But it was 1 July that gave us our most-rewatched clip of the week. We spent a day with Davido, tailing the megastar from LV fittings to Amiri's backstage, and the resulting reel showed something rarely captured in fashion coverage, the genuine enthusiasm of an artist discovering new creative possibilities. Tour rehearsals could wait when Paris called, and Davido's joy in the process was infectious. Our camera caught him in unguarded moments, the kind of authentic documentation that social media was supposed to enable but rarely delivers.
6 July brought Anthony Alvarez's Bluemarble and their "Blue Dreams" collection. We were front-row for oceanic prints and rippling silks, with a guest list that included Adekunle Gold and other artists who understand that fashion is just another form of storytelling. We matched those deep-sea colors with our own grade and let the carousel breathe, understanding that sometimes the most powerful fashion content comes from giving beautiful things the space to simply exist.
Even with bandwidth stretched across multiple shows per day, we still found energy to salute Lagos from Berlin. Orange Culture's "In the Shadows" debut bled gender-fluid tailoring into techno strobe, and our caption wrote itself because Adebayo Oke-Lawal's voice cracked talking about mental-health stigma. These moments remind us why we do this work—fashion isn't just about clothes, it's about creating space for important conversations.
9 July, we watched Demna strip the drama back to pure silhouette for what was being called his last couture outing at Balenciaga.
Throughout these two manic weeks, every reel we dropped flooded DMs with fire emojis and "outside must be outside" commentary. Our Matignon party posts reached audiences we'd never touched before. The Rema content consistently broke our usual engagement metrics. The Davido reel became our most-saved content of the year. But numbers aren't the headline, the headline is culture.
What we proved in Paris is that Nigerian youth culture isn't a guest at fashion week, it's a co-owner. From the Matignon door list to Kenzo's front row, we moved through Paris on our own terms: messy, joyful, a little unhinged, and 100% ours. We didn't code-switch for European sensibilities or tone down our energy for mainstream palatability. We showed up as ourselves and forced the industry to recalibrate around us.

**Task item A:** In the Paris fashion week recap, what was the name of the collection that Anthony Alvarez's Bluemarble presented on 6 July?
**Task item B:** Reproduce the Paris fashion week recap starting at "Even with bandwidth" and ending at "outing at Balenciaga.".
**Task item C:** Write the next part of the Paris fashion week recap, carrying on after its final sentence.
The listing is unrelated to the Paris fashion week recap and plays no part here.

**Stored data:**
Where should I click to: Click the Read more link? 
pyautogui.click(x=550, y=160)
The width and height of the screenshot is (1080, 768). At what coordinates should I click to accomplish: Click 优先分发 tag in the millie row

**Expected output A:** "Blue Dreams."

**Expected output B:**
Even with bandwidth stretched across multiple shows per day, we still found energy to salute Lagos from Berlin. Orange Culture's "In the Shadows" debut bled gender-fluid tailoring into techno strobe, and our caption wrote itself because Adebayo Oke-Lawal's voice cracked talking about mental-health stigma. These moments remind us why we do this work—fashion isn't just about clothes, it's about creating space for important conversations.
9 July, we watched Demna strip the drama back to pure silhouette for what was being called his last couture outing at Balenciaga.

**Expected output C:**
The traditional fashion media machine still operates on the assumption that legitimacy flows from established institutions to emerging voices. But what we demonstrated, post by post, story by story, is that cultural currency moves in the opposite direction. When Rema walks a runway, when Davido takes meetings, when our crew holds down the front row, we're not seeking approval, we're setting the standard.
The French fashion establishment, to their credit, seemed to understand what was happening. The invitations kept coming, the access kept expanding, and by week two, we weren't just covering shows, we were part of the fabric of the week itself.
Paris Fashion Week has packed up its risers and moved on to the next season, but our calendar's only warming up. Lagos Fashion Week in October will be a homecoming, but also a statement. The energy we brought to Paris, the connections we made, the standard we set, all of that comes home with us.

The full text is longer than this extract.